• Your assignment: Wherever a picture appears, skip it and retype the rest of the data exactly.
Segment Start: Provided information
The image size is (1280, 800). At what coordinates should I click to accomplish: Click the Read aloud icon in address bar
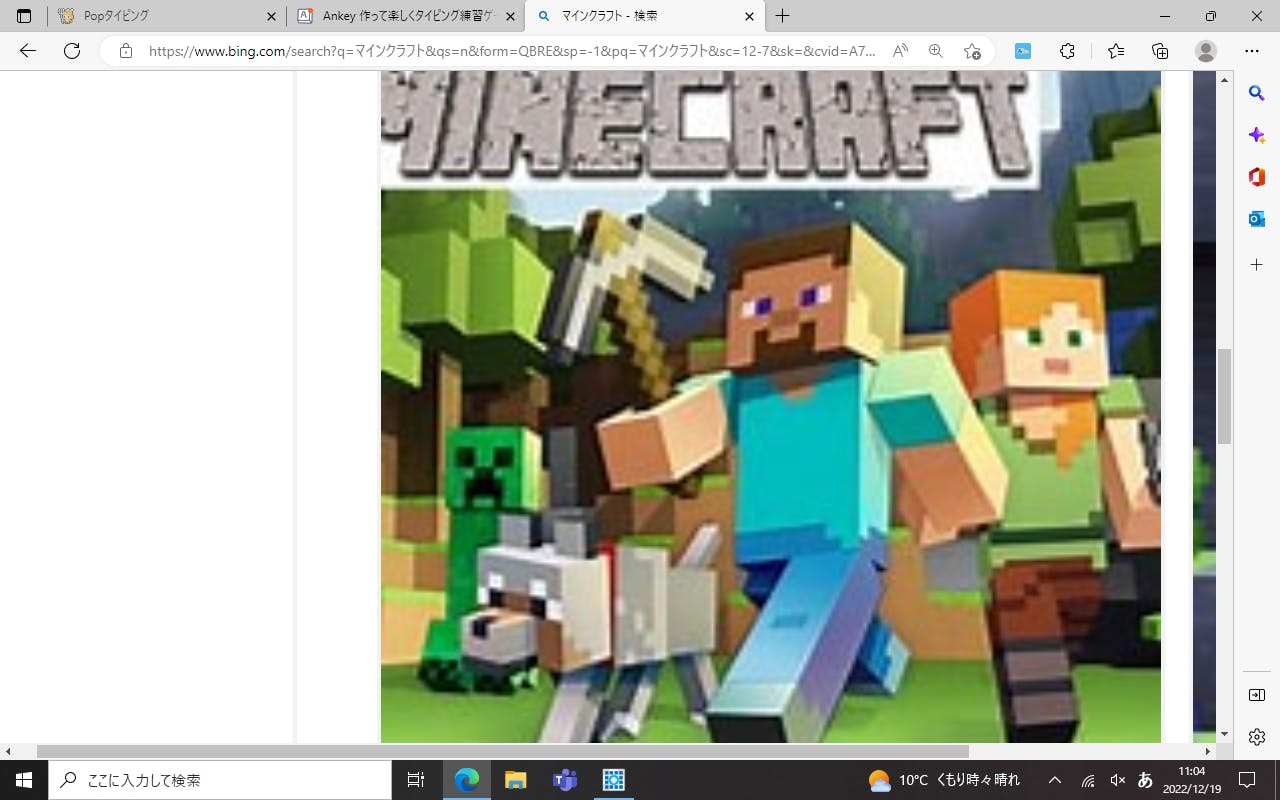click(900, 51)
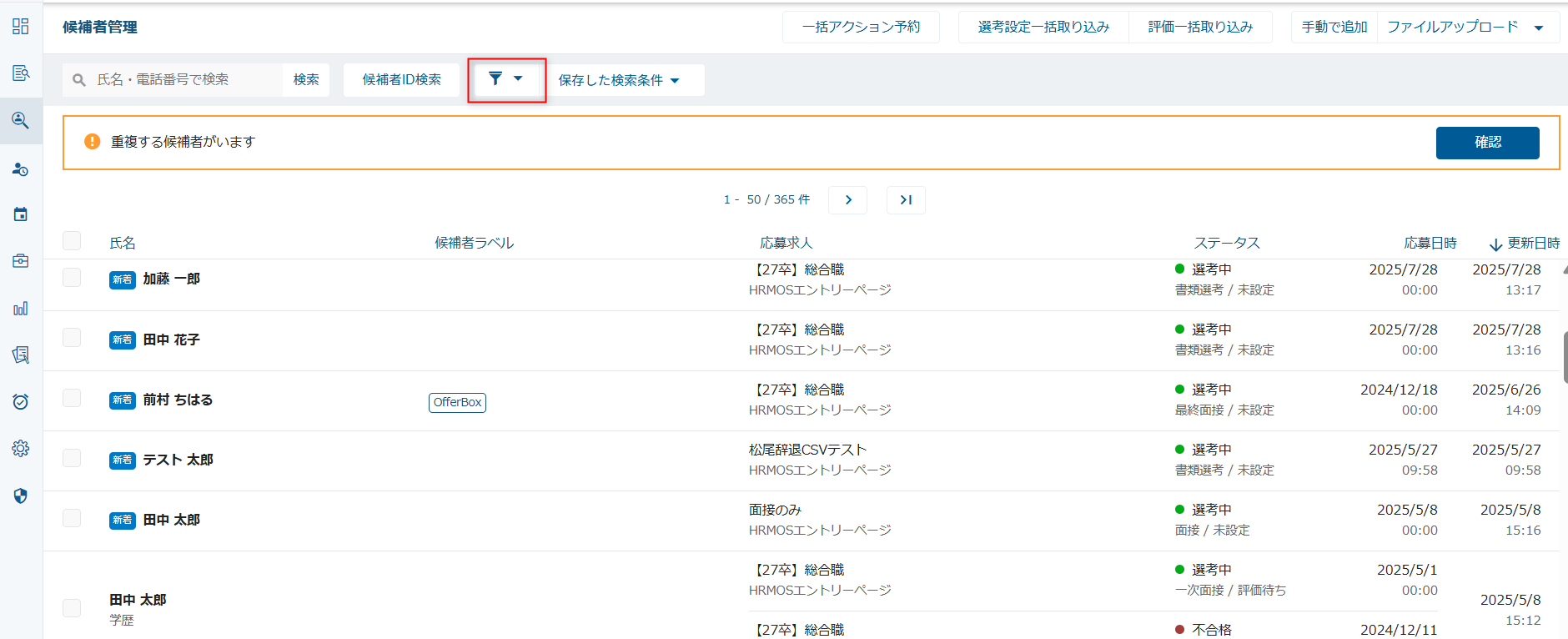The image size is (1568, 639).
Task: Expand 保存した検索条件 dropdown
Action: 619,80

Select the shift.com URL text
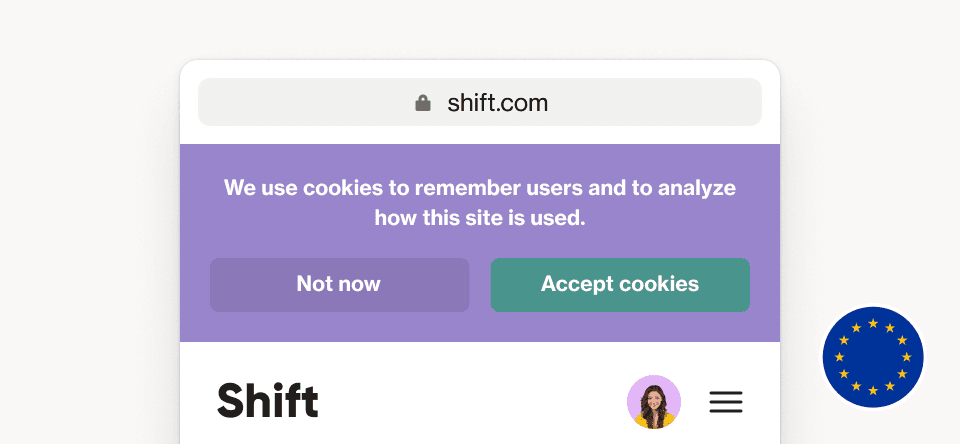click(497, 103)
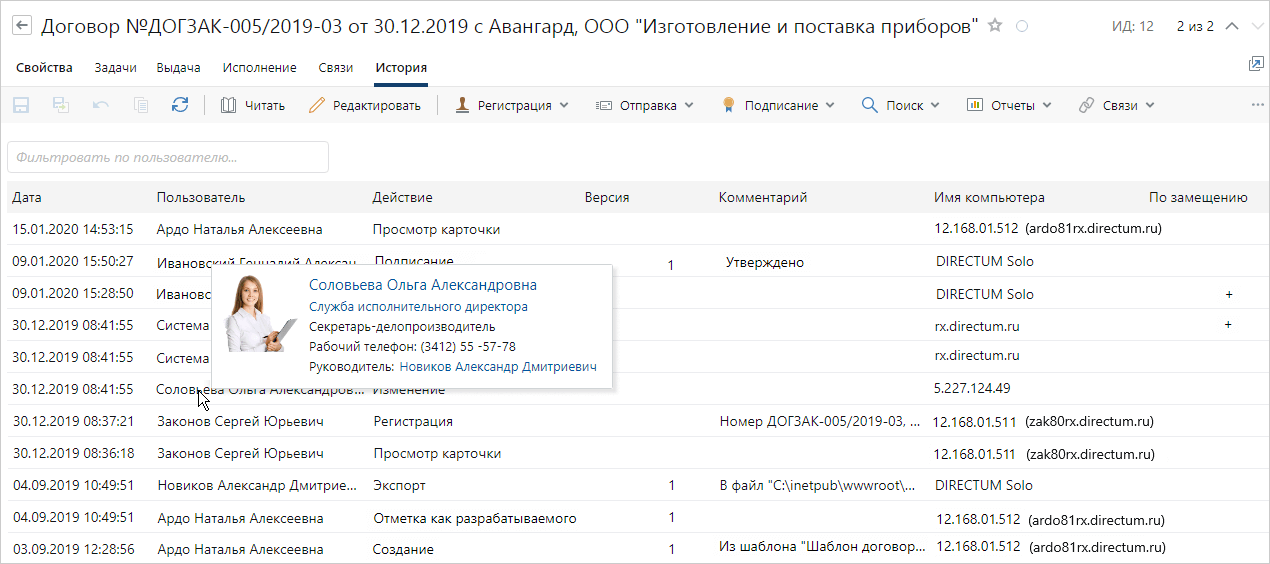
Segment End: Provided information
• Expected answer:
The image size is (1280, 800). At what coordinates should I click to accomplish: Click the Read aloud icon in address bar
click(900, 51)
The image size is (1568, 639).
Task: Expand 保存した検索条件 dropdown
Action: 619,80

Select the shift.com URL text
click(497, 103)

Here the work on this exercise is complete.